- [Assignment] Give a bare count of the lines with "page" in the material below.
Segment Open
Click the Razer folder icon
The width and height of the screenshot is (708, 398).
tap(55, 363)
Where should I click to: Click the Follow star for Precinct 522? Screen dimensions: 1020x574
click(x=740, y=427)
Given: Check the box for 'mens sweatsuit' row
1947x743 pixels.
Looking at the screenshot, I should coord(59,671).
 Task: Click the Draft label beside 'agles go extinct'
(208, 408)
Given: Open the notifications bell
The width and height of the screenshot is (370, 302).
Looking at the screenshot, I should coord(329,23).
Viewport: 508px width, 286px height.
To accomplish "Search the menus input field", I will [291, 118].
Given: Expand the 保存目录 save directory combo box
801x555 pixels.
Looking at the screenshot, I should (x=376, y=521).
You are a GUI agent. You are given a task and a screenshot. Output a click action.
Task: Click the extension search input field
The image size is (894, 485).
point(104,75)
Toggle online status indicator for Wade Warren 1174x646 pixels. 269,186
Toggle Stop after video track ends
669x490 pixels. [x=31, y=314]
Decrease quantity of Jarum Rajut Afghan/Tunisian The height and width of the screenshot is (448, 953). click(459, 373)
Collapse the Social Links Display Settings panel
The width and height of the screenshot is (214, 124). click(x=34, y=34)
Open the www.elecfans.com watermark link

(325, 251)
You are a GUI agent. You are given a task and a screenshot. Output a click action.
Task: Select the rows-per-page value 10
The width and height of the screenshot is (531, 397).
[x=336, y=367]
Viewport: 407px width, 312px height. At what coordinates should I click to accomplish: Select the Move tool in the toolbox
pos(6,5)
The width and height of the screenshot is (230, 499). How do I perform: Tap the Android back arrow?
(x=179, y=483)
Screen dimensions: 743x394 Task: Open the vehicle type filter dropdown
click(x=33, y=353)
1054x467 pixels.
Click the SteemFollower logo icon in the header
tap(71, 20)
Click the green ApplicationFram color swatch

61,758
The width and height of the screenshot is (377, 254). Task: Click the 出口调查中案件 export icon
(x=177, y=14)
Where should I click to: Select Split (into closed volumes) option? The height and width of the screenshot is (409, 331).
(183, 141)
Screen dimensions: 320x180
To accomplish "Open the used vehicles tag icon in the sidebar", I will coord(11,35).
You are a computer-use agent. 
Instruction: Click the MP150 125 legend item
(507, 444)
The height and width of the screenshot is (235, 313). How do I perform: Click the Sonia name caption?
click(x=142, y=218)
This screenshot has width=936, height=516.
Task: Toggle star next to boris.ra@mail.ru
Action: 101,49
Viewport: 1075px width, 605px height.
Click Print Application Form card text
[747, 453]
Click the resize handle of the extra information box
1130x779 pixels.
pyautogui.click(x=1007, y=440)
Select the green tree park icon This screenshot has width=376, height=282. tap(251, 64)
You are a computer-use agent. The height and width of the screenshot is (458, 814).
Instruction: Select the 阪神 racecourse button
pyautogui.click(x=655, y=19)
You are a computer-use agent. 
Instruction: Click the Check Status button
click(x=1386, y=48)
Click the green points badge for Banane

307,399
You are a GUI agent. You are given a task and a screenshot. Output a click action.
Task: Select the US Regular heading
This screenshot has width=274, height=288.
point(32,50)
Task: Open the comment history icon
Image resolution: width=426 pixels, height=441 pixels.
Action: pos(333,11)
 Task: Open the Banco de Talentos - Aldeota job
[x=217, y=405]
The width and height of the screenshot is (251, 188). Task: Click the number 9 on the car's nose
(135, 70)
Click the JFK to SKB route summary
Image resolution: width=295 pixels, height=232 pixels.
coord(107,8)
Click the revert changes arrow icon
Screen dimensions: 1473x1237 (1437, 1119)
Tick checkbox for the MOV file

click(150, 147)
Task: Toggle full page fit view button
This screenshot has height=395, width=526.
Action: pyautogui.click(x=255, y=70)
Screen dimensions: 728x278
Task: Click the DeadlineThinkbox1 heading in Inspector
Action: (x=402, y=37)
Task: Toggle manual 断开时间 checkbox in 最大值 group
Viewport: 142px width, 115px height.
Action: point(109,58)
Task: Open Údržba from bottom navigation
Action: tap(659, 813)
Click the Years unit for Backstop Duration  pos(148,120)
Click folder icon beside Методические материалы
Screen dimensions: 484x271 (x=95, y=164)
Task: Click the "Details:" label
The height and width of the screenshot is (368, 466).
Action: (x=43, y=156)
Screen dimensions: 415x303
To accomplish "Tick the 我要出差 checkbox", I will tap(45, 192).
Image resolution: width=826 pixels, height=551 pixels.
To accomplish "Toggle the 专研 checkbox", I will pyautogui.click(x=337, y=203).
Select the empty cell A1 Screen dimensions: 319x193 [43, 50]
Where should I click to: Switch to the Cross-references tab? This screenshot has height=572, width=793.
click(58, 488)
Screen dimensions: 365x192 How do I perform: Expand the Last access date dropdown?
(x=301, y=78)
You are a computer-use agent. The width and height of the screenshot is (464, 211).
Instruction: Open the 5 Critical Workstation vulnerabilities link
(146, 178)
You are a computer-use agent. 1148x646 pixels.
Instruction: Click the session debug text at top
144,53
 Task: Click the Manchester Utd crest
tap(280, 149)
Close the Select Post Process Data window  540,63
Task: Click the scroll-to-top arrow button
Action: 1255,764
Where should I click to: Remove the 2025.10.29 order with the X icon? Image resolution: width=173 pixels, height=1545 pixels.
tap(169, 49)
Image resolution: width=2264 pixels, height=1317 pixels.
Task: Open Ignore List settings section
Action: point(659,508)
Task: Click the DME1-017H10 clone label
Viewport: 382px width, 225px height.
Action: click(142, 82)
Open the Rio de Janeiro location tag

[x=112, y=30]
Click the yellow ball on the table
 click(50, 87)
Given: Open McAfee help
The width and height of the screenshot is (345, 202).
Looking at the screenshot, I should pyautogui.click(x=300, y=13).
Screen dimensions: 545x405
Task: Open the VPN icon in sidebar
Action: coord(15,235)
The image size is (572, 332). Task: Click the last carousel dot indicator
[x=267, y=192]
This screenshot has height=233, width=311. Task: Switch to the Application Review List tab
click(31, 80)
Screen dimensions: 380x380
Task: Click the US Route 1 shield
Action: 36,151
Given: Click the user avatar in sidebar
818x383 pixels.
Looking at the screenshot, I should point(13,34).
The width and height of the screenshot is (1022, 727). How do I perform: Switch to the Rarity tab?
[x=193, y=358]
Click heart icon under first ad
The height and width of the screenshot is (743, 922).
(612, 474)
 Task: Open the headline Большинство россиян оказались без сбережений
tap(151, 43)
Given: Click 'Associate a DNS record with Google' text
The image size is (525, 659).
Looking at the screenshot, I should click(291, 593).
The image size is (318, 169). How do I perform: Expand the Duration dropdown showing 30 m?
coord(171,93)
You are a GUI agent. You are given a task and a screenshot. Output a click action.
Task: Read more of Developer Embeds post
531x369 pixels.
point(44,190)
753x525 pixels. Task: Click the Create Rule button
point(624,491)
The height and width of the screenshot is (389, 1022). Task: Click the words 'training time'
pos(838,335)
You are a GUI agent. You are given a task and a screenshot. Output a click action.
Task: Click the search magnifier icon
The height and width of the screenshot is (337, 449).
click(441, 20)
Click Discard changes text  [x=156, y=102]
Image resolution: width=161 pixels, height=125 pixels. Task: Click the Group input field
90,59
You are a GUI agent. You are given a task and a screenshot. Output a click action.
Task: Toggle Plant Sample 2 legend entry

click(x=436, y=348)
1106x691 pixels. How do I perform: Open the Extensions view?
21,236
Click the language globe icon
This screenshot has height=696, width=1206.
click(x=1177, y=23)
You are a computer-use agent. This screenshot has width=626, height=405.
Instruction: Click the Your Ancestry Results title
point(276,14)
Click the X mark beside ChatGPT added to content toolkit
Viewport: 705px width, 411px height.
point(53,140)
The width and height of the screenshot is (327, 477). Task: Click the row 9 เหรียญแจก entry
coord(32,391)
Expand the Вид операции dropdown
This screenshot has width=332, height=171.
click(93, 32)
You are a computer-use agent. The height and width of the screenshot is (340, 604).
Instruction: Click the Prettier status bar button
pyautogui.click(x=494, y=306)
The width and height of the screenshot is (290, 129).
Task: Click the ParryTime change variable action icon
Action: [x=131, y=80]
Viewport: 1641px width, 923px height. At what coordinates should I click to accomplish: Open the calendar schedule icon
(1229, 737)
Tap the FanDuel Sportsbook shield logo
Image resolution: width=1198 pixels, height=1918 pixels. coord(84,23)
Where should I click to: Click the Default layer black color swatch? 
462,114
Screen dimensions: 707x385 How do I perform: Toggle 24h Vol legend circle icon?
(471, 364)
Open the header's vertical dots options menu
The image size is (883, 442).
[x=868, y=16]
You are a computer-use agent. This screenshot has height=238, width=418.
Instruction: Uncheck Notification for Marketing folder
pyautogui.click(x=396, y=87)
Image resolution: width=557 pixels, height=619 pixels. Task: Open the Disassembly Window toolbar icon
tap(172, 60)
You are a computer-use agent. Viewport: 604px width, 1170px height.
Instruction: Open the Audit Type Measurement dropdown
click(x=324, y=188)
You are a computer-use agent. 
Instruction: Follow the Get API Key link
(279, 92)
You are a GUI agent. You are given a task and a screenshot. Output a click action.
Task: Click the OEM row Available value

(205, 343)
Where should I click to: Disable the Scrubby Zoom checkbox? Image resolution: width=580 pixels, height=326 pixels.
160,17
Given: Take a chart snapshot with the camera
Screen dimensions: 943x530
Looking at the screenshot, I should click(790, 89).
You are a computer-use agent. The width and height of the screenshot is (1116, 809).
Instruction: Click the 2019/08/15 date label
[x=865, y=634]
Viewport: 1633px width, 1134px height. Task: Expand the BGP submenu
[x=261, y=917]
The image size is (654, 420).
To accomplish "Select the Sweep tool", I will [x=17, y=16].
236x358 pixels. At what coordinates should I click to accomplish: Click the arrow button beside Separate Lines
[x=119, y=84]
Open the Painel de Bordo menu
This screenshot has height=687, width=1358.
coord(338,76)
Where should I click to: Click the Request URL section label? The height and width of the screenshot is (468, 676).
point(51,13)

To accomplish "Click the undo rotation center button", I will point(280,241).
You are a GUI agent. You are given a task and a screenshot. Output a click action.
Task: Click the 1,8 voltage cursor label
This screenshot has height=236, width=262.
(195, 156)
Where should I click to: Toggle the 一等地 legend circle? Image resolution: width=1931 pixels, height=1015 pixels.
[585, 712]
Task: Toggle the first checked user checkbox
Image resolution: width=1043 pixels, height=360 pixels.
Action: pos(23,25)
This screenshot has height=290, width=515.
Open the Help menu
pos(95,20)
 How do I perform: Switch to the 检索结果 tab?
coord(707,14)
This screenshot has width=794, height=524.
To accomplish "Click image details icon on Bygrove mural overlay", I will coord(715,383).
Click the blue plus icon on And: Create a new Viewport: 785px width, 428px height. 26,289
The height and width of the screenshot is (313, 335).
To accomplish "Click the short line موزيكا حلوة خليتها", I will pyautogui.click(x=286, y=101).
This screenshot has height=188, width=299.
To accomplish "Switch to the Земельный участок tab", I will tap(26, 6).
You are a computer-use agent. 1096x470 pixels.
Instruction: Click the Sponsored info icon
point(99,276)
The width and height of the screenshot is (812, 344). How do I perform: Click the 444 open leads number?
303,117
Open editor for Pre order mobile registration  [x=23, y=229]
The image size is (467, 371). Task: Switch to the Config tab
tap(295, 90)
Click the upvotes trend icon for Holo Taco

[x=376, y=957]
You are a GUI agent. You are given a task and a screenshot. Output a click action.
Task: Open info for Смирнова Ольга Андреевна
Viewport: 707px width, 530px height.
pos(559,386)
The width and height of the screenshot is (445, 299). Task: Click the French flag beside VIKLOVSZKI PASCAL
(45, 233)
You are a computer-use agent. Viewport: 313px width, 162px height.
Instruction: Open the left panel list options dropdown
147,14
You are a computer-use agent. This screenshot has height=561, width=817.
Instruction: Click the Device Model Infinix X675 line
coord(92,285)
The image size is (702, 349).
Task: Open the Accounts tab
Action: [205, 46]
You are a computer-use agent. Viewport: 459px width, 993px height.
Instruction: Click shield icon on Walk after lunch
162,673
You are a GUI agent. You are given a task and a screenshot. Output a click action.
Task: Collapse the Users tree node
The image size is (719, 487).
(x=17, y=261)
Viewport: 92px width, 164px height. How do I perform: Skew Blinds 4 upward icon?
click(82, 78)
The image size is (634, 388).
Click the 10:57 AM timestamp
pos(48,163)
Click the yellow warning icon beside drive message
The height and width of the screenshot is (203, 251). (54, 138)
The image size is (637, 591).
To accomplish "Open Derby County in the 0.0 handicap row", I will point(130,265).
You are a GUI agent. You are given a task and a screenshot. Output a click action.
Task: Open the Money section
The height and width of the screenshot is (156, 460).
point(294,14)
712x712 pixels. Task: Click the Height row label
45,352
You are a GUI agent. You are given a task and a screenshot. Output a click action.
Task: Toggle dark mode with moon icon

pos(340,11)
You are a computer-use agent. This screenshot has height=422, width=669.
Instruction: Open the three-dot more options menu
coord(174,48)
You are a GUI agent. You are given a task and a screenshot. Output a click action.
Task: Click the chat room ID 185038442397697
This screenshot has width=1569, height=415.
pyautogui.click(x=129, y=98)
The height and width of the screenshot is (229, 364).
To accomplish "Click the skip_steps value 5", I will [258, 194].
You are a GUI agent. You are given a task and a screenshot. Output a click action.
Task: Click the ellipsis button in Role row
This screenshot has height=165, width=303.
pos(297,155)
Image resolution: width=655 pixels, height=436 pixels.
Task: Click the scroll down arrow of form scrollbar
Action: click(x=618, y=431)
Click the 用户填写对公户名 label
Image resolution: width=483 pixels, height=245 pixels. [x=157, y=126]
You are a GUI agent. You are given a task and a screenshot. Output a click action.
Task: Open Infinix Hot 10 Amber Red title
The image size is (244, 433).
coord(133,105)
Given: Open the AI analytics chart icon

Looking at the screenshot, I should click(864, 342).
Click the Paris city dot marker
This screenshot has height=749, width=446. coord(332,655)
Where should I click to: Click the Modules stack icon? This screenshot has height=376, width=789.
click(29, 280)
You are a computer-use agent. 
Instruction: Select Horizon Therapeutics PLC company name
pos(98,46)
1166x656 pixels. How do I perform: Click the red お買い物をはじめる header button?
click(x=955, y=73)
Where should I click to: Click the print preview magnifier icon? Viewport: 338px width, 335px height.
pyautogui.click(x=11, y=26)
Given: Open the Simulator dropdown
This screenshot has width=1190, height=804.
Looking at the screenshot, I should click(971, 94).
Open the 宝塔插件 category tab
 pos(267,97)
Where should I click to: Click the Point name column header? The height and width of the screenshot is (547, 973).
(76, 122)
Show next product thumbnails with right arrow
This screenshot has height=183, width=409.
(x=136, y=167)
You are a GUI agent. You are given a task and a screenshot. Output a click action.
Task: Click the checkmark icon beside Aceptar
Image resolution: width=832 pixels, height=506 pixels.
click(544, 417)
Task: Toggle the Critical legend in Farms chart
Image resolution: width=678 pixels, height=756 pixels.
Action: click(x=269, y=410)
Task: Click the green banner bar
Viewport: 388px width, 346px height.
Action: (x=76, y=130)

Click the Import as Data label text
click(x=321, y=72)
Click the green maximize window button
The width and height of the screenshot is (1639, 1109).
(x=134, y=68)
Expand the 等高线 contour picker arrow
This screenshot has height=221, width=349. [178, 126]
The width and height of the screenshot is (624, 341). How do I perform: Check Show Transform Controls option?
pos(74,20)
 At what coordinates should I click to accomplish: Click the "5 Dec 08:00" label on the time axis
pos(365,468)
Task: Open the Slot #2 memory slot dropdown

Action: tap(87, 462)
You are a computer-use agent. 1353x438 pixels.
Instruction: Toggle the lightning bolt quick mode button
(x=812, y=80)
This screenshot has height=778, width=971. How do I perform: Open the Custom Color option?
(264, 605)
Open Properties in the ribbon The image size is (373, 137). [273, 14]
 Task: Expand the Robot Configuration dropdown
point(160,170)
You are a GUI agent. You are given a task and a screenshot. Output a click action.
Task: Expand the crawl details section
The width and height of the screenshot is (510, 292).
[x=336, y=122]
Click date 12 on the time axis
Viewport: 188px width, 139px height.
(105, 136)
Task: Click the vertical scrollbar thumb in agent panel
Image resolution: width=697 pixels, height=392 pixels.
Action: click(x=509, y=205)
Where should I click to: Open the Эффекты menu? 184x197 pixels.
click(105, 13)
Segment Closed
- [Final answer] 2